Task description
Could you turn the listing below into a numbered list, one entry per line, with any blank lines dropped?
┌────────
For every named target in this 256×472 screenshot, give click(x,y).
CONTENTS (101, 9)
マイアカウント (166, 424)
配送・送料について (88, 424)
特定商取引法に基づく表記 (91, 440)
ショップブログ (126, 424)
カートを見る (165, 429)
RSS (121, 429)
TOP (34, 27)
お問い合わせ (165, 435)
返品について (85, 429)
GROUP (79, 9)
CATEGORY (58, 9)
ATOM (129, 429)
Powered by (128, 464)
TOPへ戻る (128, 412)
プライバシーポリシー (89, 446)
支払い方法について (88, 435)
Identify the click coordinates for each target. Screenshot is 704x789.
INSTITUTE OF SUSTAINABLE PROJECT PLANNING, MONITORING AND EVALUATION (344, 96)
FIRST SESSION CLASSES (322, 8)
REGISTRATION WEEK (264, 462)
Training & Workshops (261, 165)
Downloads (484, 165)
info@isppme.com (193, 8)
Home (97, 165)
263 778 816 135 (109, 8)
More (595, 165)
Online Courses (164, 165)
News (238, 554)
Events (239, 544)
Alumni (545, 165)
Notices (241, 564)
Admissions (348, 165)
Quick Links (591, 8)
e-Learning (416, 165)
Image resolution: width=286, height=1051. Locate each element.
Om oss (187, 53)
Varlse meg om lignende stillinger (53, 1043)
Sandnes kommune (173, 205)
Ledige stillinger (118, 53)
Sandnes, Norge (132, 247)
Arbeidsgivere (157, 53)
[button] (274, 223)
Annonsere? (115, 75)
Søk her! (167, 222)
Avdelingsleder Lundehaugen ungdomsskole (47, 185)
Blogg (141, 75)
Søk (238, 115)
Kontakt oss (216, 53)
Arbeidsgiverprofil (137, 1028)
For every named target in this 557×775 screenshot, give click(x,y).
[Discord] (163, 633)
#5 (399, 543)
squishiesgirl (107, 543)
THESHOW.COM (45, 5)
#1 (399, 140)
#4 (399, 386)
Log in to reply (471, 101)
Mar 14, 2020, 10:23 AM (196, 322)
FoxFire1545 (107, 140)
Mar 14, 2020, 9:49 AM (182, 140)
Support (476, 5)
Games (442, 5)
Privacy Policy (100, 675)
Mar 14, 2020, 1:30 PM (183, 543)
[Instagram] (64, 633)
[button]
└────────
Answer to the exercise
1. For every named target in this 256×472 screenshot, give click(x,y).
2. CONTENTS (101, 9)
3. マイアカウント (166, 424)
4. 配送・送料について (88, 424)
5. 特定商取引法に基づく表記 (91, 440)
6. ショップブログ (126, 424)
7. カートを見る (165, 429)
8. RSS (121, 429)
9. TOP (34, 27)
10. お問い合わせ (165, 435)
11. 返品について (85, 429)
12. GROUP (79, 9)
13. CATEGORY (58, 9)
14. ATOM (129, 429)
15. Powered by (128, 464)
16. TOPへ戻る (128, 412)
17. プライバシーポリシー (89, 446)
18. 支払い方法について (88, 435)
19. Identify the click coordinates for each target. Screenshot is 704x789.
20. INSTITUTE OF SUSTAINABLE PROJECT PLANNING, MONITORING AND EVALUATION (344, 96)
21. FIRST SESSION CLASSES (322, 8)
22. REGISTRATION WEEK (264, 462)
23. Training & Workshops (261, 165)
24. Downloads (484, 165)
25. info@isppme.com (193, 8)
26. Home (97, 165)
27. 263 778 816 135 (109, 8)
28. More (595, 165)
29. Online Courses (164, 165)
30. News (238, 554)
31. Events (239, 544)
32. Alumni (545, 165)
33. Notices (241, 564)
34. Admissions (348, 165)
35. Quick Links (591, 8)
36. e-Learning (416, 165)
37. Image resolution: width=286, height=1051. Locate each element.
38. Om oss (187, 53)
39. Varlse meg om lignende stillinger (53, 1043)
40. Sandnes kommune (173, 205)
41. Ledige stillinger (118, 53)
42. Sandnes, Norge (132, 247)
43. Arbeidsgivere (157, 53)
44. [button] (274, 223)
45. Annonsere? (115, 75)
46. Søk her! (167, 222)
47. Avdelingsleder Lundehaugen ungdomsskole (47, 185)
48. Blogg (141, 75)
49. Søk (238, 115)
50. Kontakt oss (216, 53)
51. Arbeidsgiverprofil (137, 1028)
52. For every named target in this 557×775 screenshot, give click(x,y).
53. [Discord] (163, 633)
54. #5 (399, 543)
55. squishiesgirl (107, 543)
56. THESHOW.COM (45, 5)
57. #1 (399, 140)
58. #4 (399, 386)
59. Log in to reply (471, 101)
60. Mar 14, 2020, 10:23 AM (196, 322)
61. FoxFire1545 (107, 140)
62. Mar 14, 2020, 9:49 AM (182, 140)
63. Support (476, 5)
64. Games (442, 5)
65. Privacy Policy (100, 675)
66. Mar 14, 2020, 1:30 PM (183, 543)
67. [Instagram] (64, 633)
68. [button]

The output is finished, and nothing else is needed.